LSTM Autoencoder for Extreme Rare Event Classification in Keras

Source: Deep Learning on Medium

Go to the profile of Chitta Ranjan

This post is a continuation of my previous post Extreme Rare Event Classification using Autoencoders. In the previous post, we talked about how we can use an Autoencoder for rare event classification. The rare event data we used has less than 1% positive labeled data. We used an approach similar to anomaly detection.

However, the data we have time series but in the previous post we used a Dense layer Autoencoder that did not use the temporal features in the data. Therefore, in this post, we will improve on our approach by building an LSTM Autoencoder.

Here, we will learn:

  • data preparation steps for an LSTM model,
  • building an LSTM autoencoder, and
  • using LSTM autoencoder for rare-event classification.

Quick recap on LSTM:

  • LSTM is a type of Recurrent Neural Network (RNN). RNNs, in general, and LSTM, specifically, are used on sequential or time series data.
  • These models are capable of automatically extracting effect of past events.
  • LSTM are known for its ability to extract both long- and short- term effects of pasts event.

In the following, we will go directly to developing an LSTM Autoencoder.
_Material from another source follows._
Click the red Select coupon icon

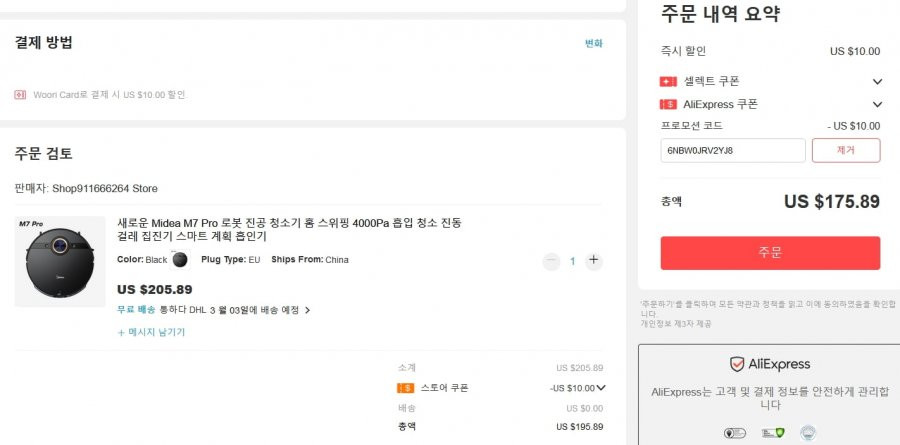[668, 82]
About the data problem in brief, we have real-world data on sheet breaks from a paper manufacturing. Our objective is to predict the break in advance. Please refer to Extreme Rare Event Classification using Autoencoders for the details on the data, problem, and the classification approach.

LSTM Autoencoder for Multivariate Data

Figure 1. An LSTM Autoencoder.

In our problem, we have a multivariate time-series data. A multivariate time-series data contains multiple variables observed over a period of time. We will build an LSTM autoencoder on this multivariate time-series to perform rare-event classification. As described in [1], this is achieved by using an anomaly detection approach:

  • we build an autoencoder on the normal (negatively labeled) data,
  • use it to reconstruct a new sample,
  • if the reconstruction error is high, we label it as a sheet-break.
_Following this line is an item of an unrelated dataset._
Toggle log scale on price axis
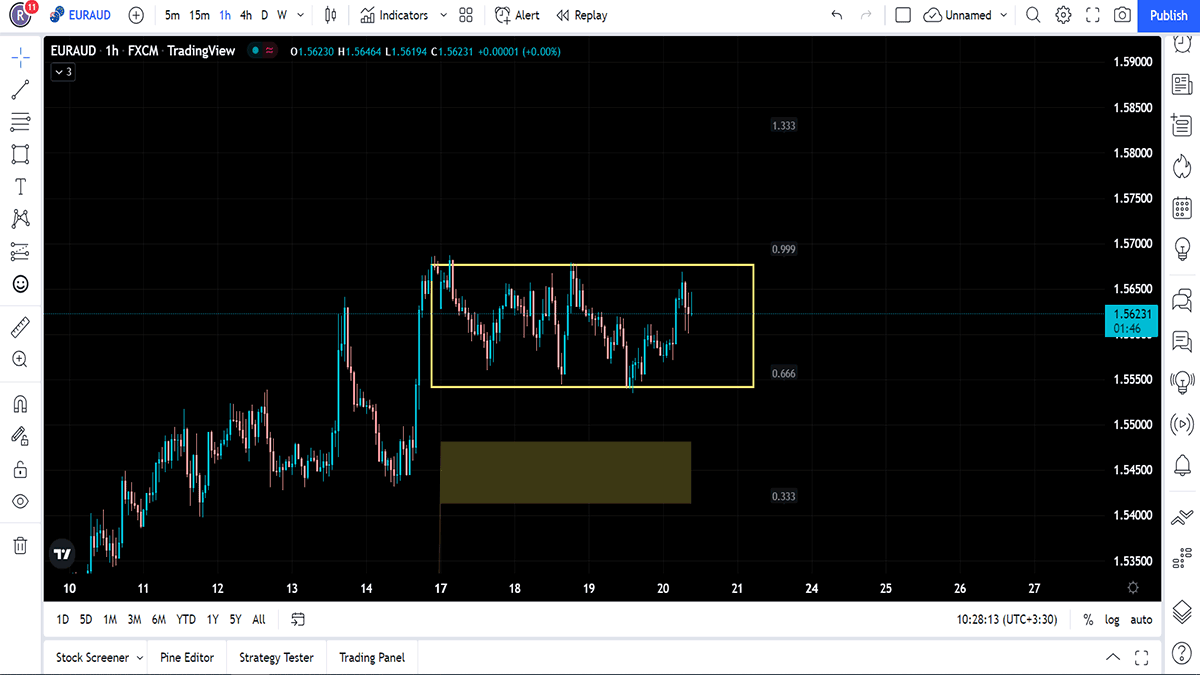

LSTM requires few special data-preprocessing steps. In the following, we will give sufficient attention to these steps.

Let’s get to the implementation.


I like to put together the libraries and global constants first.

%matplotlib inline
import matplotlib.pyplot as plt
import seaborn as sns

import pandas as pd
import numpy as np
from pylab import rcParams

import tensorflow as tf
from keras import optimizers, Sequential
from keras.models import Model
from keras.utils import plot_model
from keras.layers import Dense, LSTM, RepeatVector, TimeDistributed
from keras.callbacks import ModelCheckpoint, TensorBoard

from sklearn.preprocessing import StandardScaler
from sklearn.model_selection import train_test_split
from sklearn.metrics import confusion_matrix, precision_recall_curve
from sklearn.metrics import recall_score, classification_report, auc, roc_curve
from sklearn.metrics import precision_recall_fscore_support, f1_score

from numpy.random import seed
from tensorflow import set_random_seed
from sklearn.model_selection import train_test_split

SEED = 123 #used to help randomly select the data points

rcParams['figure.figsize'] = 8, 6
LABELS = ["Normal","Break"]

Data Preparation

As mentioned before, LSTM requires a few specific steps in the data preparation. The input to LSTMs are 3-dimensional arrays created from the time-series data. This is an error prone step so we will look at the details.

Read data

The data is taken from [2]. The link to the data is here.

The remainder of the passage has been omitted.